На другой день я перебралась к нему, изнемогая от счастья, не веря себе самой, что все случилось именно так, как мечталось и хотелось. Мы стали жить втроем: он, я и его мать — чинная, претенциозная дама в салопе, когда-то богатом, с большой собольей пелериной, спускавшейся на плечи. Смысл своего существования она видела в том, чтобы самозабвенно угождать прихотям сына, обожаемого гения, которого она считала лучше всех, способнее всех, красивее всех, умнее всех, совершеннее всех. С раннего утра мы обе толкались на кухне, изобретая, как бы вкуснее покормить и удоволить нашего божка, и притом так, чтобы он не заметил, что это стоило нам каких-нибудь хлопот или усилий. Иначе это могло бы ранить его возвышенную душу. Мы только тем и занимались, что раскидывали умом, где и как достать ему натуральный кофе или бутылку молока.

Мы меняли посуду, мебель, одежду на съестные припасы, причем все это делалось крайне безрассудно, расточительно и глупо. Вскоре мы стали жить в двух пустых комнатах, потому что все, что было деревянного в остальных помещениях дома: парапеты, паркет, лестницы, даже яблони в саду, — все сожгли в каминах. Камин пожирал уйму дров и все-таки не спасал нас от холода.

Мы не догадались освободиться от этой барской затеи и поставить простые и экономные печки. Теперь мы сплавляли на толкучку тряпки, которые я привезла из дому. Барахлишка моего хватило месяца на три. Я бродила зимой с салазками по деревням, задутым сугробами, и упрашивала баб, чтобы взяли мои платья за любую цену. Нас, таких горожан с тряпками, была тьма-тьмущая, по дорогам, по селам, по пристаням и вокзалам. Мужа я оберегала от этой прозы, он ничего не должен был знать, такой быт оскорбил бы его поэтическую натуру. Шелковое платье приходилось отдавать за кринку молока, да еще упрашивать и благодарить бабу. А он требовал каждый день свежие сорочки и глаженые брюки. Когда все засыпали в доме, я стирала его белье и сушила у камина. В штопаном он не хотел ходить, это его оскорбляло бы. Он вставал поздно, и я ему приносила в постель кофе. Кофе! Это слово, как известно, исчезло из обихода, а я ему приносила кофе, да еще улыбалась и шутила.

— А почему нет сливок? — спрашивал он тоном избалованного ребенка. — Я же вам говорил, что кофе хорош со сливками.

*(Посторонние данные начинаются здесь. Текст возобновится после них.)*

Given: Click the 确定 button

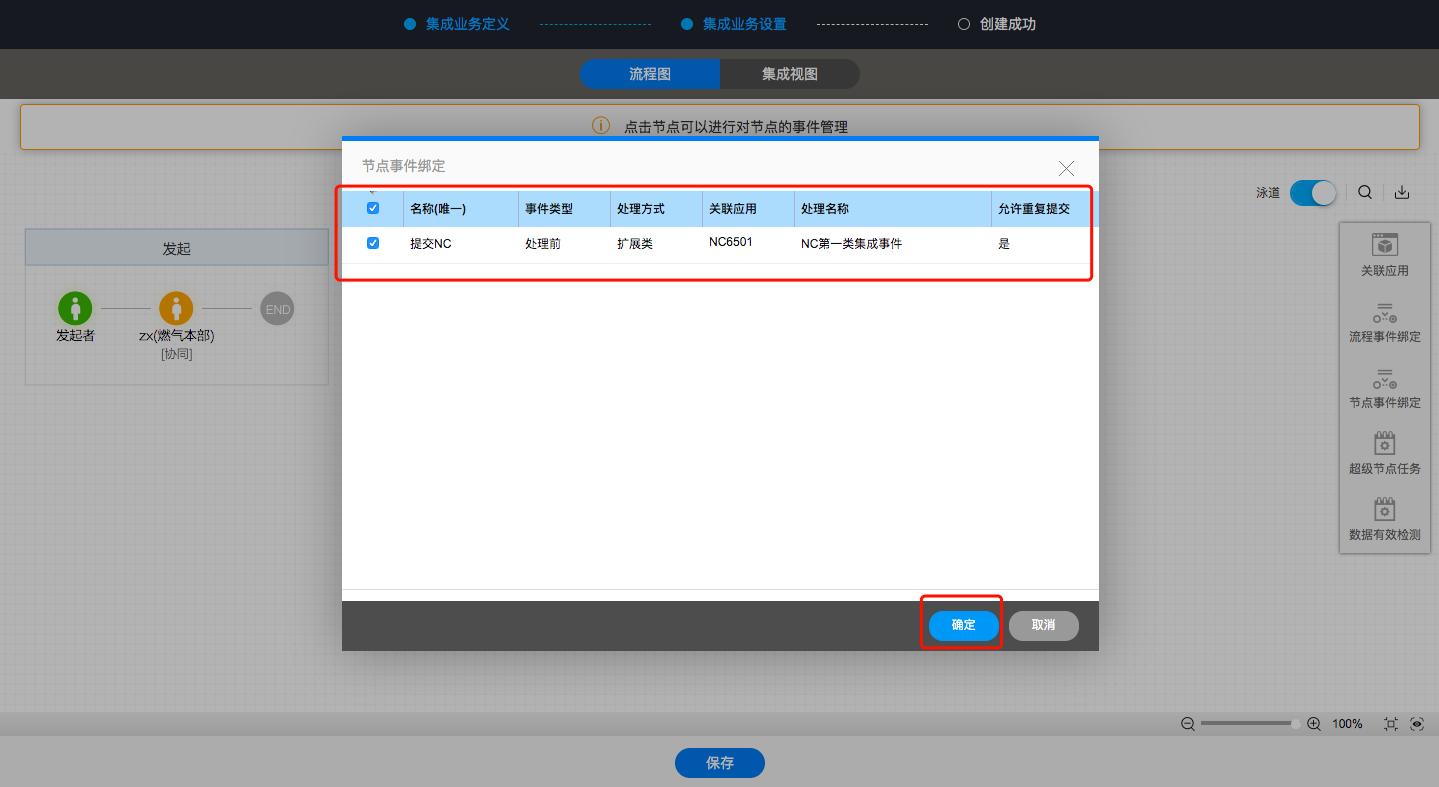Looking at the screenshot, I should click(x=963, y=625).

— Не сумели достать, — отвечала я, пугаясь разоблачений, — но ты не сердись, милый, мы достанем.

— Вечно у вас эта расхлябанность, отсутствие сообразительности и заботы обо мне. Не могу же я заниматься творчеством на черном хлебе. Как вам непонятны эти элементарные истины?

Объясняться с ним на подобные темы свекровь запретила и себе и мне. Между тем я осталась в одном платье. Это возмутило его, он называл меня неряхой, замарашкой. Я написала отцу, что вышла замуж, что муж мой гениален, но непрактичен, он нуждается во временной поддержке и тому подобное. Я расхваливала ум, характер, способности своего мужа, да я и сама верила, что он гений. Отец присылал большую часть своего заработка. Но и этого нам не хватало. И я все требовала и требовала, хотя знала, что там целая семья, а заработки отца становились все более жалкими. Он робко объяснял мне это в письмах и извинялся, что не может больше прислать. Один раз, после очередных упреков мужа в том, что я к нему охладела, я написала отцу отчаянное письмо: «Или присылай свои лисьи шубы, или муж меня бросит. Это для меня равносильно смерти. Подумай, отец, если у тебя есть сердце, подумай о судьбе бедной дочери». Но, видно, я плохо знала отца. После этого письма он вовсе прекратил всякую помощь и вдруг нагрянул к нам сам как снег на голову. Он даже не захотел познакомиться с зятем и заговорил со мной, стоя на кухне.